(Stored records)
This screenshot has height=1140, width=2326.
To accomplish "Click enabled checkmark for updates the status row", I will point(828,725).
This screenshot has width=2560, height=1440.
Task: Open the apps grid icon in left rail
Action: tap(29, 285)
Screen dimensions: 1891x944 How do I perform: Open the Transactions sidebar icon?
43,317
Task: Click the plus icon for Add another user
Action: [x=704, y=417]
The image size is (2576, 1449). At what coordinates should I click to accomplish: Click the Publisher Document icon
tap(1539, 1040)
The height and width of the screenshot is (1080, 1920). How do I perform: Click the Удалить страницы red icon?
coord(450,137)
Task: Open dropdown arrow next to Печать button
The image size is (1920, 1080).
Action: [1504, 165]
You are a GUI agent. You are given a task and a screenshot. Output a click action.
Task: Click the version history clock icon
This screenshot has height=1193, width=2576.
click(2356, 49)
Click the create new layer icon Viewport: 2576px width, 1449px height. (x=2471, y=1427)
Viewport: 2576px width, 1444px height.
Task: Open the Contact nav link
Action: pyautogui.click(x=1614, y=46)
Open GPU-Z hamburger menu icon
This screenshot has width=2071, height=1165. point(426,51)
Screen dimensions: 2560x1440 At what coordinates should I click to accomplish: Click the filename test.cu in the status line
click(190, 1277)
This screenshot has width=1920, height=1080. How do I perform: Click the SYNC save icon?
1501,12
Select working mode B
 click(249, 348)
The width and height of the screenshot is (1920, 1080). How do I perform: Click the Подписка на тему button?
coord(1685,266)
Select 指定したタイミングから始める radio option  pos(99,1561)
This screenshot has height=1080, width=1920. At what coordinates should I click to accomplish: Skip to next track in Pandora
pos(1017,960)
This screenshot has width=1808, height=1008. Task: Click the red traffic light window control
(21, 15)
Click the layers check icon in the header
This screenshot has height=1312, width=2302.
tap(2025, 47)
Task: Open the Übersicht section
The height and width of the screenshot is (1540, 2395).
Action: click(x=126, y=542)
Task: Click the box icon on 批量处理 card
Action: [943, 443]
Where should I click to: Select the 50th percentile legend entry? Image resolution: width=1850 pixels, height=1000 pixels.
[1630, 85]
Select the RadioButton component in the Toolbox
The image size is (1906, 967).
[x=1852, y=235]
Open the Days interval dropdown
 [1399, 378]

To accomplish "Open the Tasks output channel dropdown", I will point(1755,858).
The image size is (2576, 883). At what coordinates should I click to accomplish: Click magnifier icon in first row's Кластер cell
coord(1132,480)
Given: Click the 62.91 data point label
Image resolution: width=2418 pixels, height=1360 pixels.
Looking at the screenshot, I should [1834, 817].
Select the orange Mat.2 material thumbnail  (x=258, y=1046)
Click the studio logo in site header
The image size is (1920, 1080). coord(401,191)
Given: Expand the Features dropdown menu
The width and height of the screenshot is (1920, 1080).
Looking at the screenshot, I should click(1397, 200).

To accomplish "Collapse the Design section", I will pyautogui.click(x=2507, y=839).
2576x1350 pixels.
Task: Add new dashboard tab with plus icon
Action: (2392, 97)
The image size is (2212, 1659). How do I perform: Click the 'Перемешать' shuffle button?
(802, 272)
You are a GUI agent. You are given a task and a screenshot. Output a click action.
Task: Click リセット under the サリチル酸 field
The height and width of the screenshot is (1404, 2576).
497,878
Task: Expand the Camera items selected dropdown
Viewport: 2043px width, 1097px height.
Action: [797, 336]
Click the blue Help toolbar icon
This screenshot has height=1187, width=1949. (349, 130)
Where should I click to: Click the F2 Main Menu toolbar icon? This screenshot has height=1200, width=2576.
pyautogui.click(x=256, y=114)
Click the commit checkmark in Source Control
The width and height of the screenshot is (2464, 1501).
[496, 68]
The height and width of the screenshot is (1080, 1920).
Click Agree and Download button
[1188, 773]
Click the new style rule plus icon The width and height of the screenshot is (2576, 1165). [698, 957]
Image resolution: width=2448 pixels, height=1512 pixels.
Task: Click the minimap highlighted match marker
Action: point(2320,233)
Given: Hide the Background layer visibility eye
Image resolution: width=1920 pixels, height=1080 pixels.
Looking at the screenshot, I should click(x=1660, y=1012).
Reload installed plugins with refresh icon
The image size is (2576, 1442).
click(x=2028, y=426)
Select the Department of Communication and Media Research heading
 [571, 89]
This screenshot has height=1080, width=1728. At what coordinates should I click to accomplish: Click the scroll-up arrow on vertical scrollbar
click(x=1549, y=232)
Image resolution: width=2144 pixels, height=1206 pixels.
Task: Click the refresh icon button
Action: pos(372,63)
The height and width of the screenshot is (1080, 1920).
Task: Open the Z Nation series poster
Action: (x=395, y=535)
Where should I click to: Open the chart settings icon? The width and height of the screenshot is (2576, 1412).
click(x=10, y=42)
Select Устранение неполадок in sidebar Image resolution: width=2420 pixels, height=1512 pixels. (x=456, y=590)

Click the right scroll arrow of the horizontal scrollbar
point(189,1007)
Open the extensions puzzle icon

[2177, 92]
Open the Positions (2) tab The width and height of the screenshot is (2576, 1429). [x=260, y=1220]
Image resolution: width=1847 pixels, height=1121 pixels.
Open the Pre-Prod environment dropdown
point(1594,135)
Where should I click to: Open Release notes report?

Problem to work on: In the entries above, find each line with the word "Expand" and return it.

Written response:
Given: Expand the Features dropdown menu
Task: Expand the Camera items selected dropdown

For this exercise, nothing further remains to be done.